Introductory to Treesitter

In today's world, we rely on smart features provided by our text editor or IDE. For most people, IDE and text editor is just a tool to help us write code so they tend to not care about how they work (I mean, why would you, it's just a text editor). Though, some other people think that text editor-related things are interesting, including me.

I find it interesting to know how they work under the hood. There's a protocol called Language Server Protocol (LSP) which unifies the work for smart language features such as go to definition, context-aware auto-completion, peek references, etc. There's also Debug Adapter Protocol (DAP) which is in a similar vein as LSP but less known and used. A tool that I want to talk about in this post is Treesitter.

What is Treesitter

Quoting from the official website:

Tree-sitter is a parser generator tool and an incremental parsing library. It can build a concrete syntax tree for a source file and efficiently update the syntax tree as the source file is edited.

Basically, it's a very fast incremental parser made by Github that is fast enough it can incrementally parse your file — theoretically — in every keystroke. It can also do error-recovery, meaning that if you have an error in your file then the rest of the file's AST (yes, like any other parser, it generates an Abstract Syntax Tree) won't get messed up.

I said "theoretically" because it still depends on the generated parser. Some languages require a complex hand-written parsing rule that makes it slower. Of course, it still depends on how good the hand-written parser is.

Why would I want to use Treesitter?

When we're talking about Treesitter, we usually use it inside a text editor.
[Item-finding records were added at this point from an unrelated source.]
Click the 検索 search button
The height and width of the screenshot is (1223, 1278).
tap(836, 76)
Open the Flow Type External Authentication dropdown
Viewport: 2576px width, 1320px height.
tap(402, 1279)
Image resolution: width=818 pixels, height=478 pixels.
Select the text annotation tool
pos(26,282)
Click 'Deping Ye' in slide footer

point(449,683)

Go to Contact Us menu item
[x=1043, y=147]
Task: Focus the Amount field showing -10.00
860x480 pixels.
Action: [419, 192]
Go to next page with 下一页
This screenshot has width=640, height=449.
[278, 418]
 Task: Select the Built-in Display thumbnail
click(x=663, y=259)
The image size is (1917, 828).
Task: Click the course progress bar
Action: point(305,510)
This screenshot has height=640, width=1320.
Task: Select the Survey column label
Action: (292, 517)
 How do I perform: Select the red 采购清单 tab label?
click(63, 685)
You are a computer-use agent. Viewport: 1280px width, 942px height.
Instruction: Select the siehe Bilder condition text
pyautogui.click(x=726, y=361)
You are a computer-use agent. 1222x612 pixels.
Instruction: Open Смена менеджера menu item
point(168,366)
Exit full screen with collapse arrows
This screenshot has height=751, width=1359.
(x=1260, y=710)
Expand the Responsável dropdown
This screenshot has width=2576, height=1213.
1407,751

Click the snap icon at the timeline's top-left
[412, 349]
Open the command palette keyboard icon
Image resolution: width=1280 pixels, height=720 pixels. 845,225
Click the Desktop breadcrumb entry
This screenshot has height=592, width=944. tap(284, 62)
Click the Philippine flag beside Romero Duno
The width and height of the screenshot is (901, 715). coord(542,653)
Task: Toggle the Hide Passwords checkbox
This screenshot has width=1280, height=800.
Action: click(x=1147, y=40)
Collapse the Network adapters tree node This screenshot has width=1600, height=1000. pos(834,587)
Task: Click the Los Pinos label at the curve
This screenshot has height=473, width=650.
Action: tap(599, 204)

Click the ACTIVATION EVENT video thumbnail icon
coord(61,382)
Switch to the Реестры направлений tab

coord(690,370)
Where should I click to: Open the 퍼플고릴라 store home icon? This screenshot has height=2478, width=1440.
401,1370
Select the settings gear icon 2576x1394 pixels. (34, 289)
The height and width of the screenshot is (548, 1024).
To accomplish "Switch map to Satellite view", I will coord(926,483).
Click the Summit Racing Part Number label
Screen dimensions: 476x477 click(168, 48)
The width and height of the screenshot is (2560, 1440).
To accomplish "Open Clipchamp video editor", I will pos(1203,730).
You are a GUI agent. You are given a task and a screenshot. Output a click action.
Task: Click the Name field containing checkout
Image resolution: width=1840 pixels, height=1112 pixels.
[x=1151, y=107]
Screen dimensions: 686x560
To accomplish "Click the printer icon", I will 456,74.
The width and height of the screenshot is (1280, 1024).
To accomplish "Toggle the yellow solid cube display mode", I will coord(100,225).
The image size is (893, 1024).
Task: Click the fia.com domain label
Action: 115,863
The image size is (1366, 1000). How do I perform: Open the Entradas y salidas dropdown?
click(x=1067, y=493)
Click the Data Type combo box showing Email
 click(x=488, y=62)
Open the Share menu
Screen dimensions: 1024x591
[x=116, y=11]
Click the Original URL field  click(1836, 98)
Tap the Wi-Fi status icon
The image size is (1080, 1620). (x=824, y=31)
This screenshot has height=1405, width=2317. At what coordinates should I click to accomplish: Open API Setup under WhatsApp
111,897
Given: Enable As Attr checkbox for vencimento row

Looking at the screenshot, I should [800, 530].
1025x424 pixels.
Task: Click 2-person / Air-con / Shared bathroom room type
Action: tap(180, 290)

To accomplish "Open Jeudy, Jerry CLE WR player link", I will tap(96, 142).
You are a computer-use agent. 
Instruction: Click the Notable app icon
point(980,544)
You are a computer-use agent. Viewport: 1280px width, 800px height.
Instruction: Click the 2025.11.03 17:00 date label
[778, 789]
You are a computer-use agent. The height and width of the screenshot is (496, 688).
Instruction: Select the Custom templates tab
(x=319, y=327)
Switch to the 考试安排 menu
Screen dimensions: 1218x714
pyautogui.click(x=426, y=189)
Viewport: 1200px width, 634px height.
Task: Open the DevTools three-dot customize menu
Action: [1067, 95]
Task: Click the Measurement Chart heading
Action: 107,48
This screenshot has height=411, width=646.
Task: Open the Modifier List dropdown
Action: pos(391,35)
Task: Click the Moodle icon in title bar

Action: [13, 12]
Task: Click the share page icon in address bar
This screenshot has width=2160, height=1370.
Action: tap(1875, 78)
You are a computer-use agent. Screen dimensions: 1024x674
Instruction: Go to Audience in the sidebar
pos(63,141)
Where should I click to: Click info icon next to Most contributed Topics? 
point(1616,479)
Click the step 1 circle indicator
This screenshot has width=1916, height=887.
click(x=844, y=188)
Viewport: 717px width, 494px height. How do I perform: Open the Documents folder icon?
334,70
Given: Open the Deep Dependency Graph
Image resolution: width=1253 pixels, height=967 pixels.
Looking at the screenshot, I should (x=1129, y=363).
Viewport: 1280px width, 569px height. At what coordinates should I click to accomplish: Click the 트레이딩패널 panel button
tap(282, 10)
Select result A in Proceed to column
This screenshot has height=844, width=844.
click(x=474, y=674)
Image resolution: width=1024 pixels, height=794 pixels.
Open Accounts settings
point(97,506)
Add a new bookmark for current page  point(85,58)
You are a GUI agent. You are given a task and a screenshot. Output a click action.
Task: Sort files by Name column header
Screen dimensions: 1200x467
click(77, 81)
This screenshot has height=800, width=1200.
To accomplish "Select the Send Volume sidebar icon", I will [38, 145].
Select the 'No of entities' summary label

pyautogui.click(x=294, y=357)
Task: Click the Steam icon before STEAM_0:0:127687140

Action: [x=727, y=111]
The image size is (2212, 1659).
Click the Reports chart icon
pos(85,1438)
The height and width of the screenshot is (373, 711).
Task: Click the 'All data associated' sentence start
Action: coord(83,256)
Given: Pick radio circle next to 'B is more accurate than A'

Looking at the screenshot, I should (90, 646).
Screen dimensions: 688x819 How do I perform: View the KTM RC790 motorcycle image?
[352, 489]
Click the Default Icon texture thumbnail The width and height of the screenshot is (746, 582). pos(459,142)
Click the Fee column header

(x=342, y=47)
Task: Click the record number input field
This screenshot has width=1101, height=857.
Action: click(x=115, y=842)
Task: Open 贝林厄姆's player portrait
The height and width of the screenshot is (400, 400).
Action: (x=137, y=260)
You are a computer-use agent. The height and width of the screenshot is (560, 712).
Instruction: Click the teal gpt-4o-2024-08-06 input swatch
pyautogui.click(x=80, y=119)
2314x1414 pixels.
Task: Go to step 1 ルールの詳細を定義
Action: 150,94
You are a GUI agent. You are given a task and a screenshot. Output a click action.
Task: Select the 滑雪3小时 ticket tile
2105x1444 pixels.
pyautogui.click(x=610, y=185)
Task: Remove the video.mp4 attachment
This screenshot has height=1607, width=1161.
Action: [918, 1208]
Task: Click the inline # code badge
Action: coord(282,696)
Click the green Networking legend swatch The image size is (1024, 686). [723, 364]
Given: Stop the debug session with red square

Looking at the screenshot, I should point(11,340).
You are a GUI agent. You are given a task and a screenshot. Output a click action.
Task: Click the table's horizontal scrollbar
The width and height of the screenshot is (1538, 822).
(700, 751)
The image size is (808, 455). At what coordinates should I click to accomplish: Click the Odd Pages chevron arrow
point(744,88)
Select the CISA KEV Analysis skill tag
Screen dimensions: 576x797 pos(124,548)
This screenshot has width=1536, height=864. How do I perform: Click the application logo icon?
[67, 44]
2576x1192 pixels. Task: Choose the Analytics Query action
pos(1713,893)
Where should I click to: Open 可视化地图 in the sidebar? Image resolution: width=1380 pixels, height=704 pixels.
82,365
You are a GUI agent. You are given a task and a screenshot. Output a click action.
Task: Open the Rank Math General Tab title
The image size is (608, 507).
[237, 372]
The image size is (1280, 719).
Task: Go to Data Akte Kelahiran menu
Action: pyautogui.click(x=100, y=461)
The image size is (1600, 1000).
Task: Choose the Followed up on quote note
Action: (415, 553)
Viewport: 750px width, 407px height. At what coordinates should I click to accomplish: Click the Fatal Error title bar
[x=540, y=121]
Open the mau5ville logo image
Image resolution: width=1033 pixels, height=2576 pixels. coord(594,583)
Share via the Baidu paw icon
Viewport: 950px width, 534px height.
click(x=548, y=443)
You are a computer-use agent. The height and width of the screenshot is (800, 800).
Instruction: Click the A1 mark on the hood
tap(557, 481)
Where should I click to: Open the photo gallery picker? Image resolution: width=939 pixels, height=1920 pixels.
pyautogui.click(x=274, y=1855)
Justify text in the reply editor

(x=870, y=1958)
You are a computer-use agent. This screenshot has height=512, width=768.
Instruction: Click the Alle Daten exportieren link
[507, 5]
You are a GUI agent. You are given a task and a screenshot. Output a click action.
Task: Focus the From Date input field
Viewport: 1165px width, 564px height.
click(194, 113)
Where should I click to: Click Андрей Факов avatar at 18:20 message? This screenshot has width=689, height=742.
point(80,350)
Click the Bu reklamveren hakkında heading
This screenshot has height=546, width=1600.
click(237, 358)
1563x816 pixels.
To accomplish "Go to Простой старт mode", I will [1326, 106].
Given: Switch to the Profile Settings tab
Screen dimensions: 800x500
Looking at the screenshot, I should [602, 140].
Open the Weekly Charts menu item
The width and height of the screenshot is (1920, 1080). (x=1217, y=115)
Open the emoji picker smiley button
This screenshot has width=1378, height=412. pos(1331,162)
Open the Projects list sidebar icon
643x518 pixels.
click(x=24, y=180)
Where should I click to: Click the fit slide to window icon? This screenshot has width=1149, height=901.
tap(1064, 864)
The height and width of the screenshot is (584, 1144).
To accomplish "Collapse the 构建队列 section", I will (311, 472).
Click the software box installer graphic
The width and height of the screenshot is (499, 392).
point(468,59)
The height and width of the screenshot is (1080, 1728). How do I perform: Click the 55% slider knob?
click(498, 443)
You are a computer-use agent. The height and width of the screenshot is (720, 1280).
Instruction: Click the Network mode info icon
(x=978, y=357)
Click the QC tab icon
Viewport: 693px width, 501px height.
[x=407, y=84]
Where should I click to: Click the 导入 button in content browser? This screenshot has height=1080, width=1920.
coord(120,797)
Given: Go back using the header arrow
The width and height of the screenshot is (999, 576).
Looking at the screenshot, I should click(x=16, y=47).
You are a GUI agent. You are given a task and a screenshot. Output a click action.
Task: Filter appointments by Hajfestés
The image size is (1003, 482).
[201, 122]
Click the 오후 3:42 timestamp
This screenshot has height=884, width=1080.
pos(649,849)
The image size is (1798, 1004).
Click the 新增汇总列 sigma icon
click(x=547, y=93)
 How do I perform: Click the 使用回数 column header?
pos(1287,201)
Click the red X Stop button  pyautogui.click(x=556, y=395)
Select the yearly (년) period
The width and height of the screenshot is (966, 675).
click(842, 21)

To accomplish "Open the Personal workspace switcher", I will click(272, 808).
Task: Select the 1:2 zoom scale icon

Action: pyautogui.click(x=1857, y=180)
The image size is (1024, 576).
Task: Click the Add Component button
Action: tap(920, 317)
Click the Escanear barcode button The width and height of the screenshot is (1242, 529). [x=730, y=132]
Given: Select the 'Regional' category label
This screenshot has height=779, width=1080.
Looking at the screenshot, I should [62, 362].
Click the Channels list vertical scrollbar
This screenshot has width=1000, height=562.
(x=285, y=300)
Treesitter can provide an AST that synchronises with your code. Why do we need an AST inside a text editor anyway? Well, because it can provide more accurate syntax highlighting than regex-based highlighting. It can also provide smarter code folding, code navigation, structural editing, etc.

Generating an AST from a language is not that easy. You would need a parser, and building a parser is not that easy either, especially one that's really fast to a point where it can parse on each keystroke, incremental, and capable of doing error-recovery. By using Treesitter, we get these capabilities for free! (Well, not really, you'd still need to make the grammar yourself, but more on that later)

Treesitter use cases

Since I'm using Neovim, I will be pretty much talking about Treesitter use cases inside Neovim.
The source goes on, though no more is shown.